Saved entries:
* * * *

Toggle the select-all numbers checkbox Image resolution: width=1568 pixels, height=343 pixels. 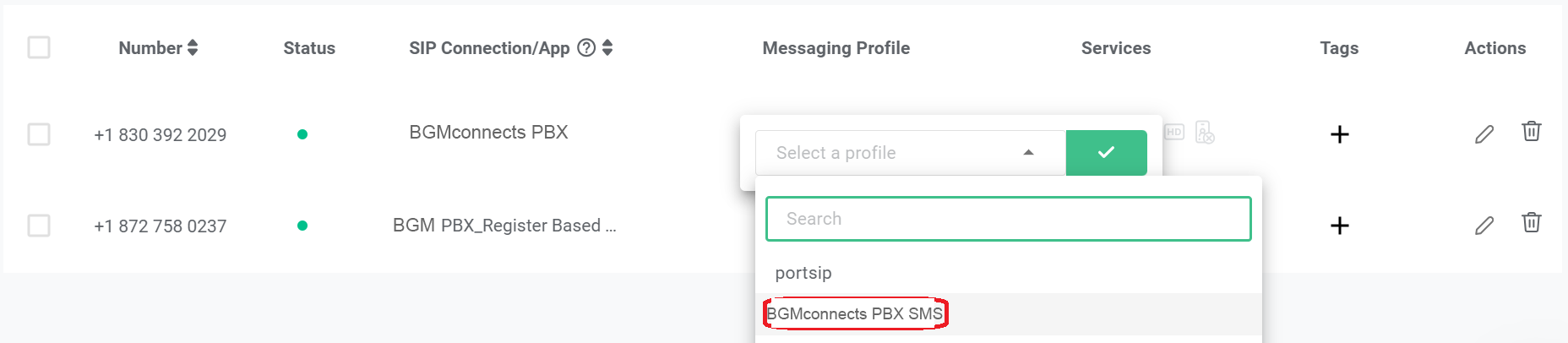pos(39,47)
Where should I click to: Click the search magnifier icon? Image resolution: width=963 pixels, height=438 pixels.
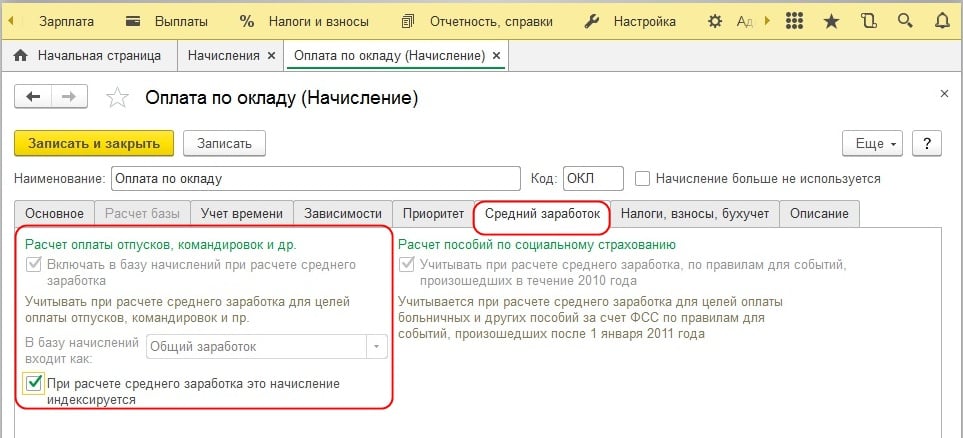[x=905, y=21]
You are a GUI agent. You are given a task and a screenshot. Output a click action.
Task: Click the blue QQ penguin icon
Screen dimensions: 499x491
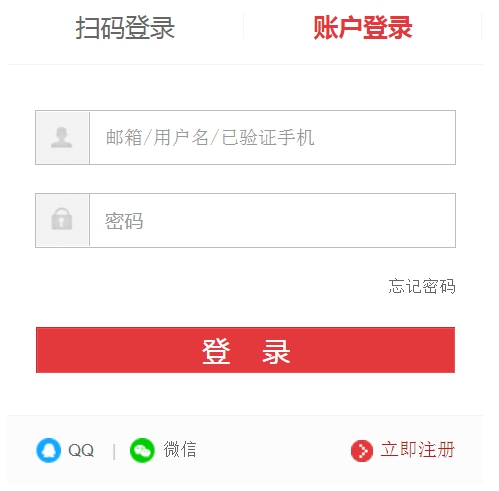point(49,450)
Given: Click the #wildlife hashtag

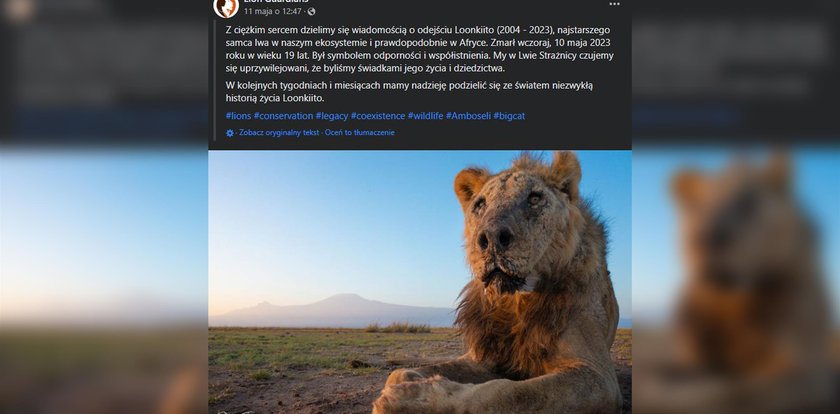Looking at the screenshot, I should (425, 116).
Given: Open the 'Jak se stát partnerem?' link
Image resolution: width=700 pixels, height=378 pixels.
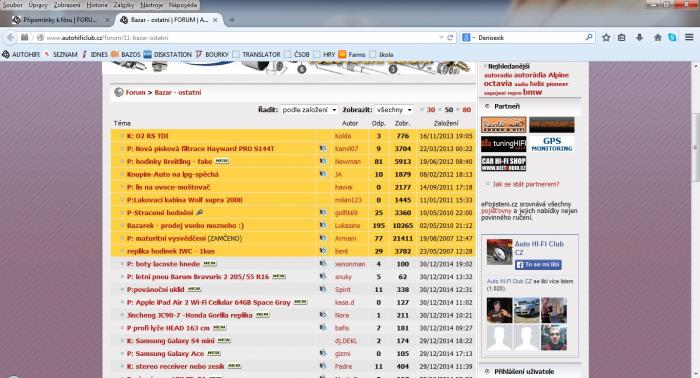Looking at the screenshot, I should coord(526,184).
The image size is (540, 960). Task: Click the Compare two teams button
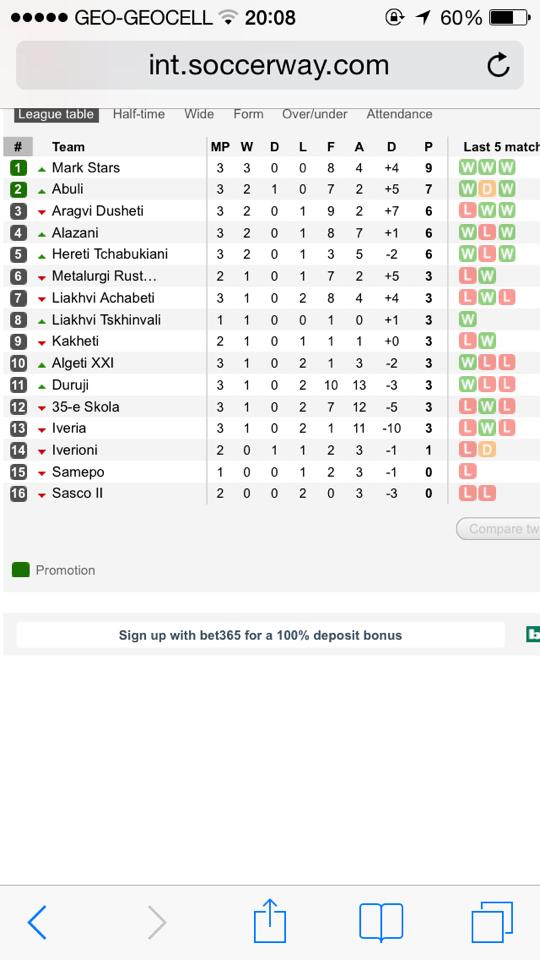pos(498,529)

* * * *

* _Required work_
Locate "Where should I" in the entries above. Copy, exactly and only, the lines from that line to the end, leaving out the pictures.

* _Response_
Where should I click to: Click the search magnifier icon? Image resolution: width=963 pixels, height=438 pixels.
[x=905, y=21]
You are a GUI agent. You are given a task and a screenshot. Output a click action.
Task: Click the blue QQ penguin icon
Screen dimensions: 499x491
point(49,450)
Given: Click the #wildlife hashtag

Looking at the screenshot, I should (425, 116).
Given: Open the 'Jak se stát partnerem?' link
Image resolution: width=700 pixels, height=378 pixels.
Looking at the screenshot, I should coord(526,184).
The image size is (540, 960). Task: Click the Compare two teams button
pos(498,529)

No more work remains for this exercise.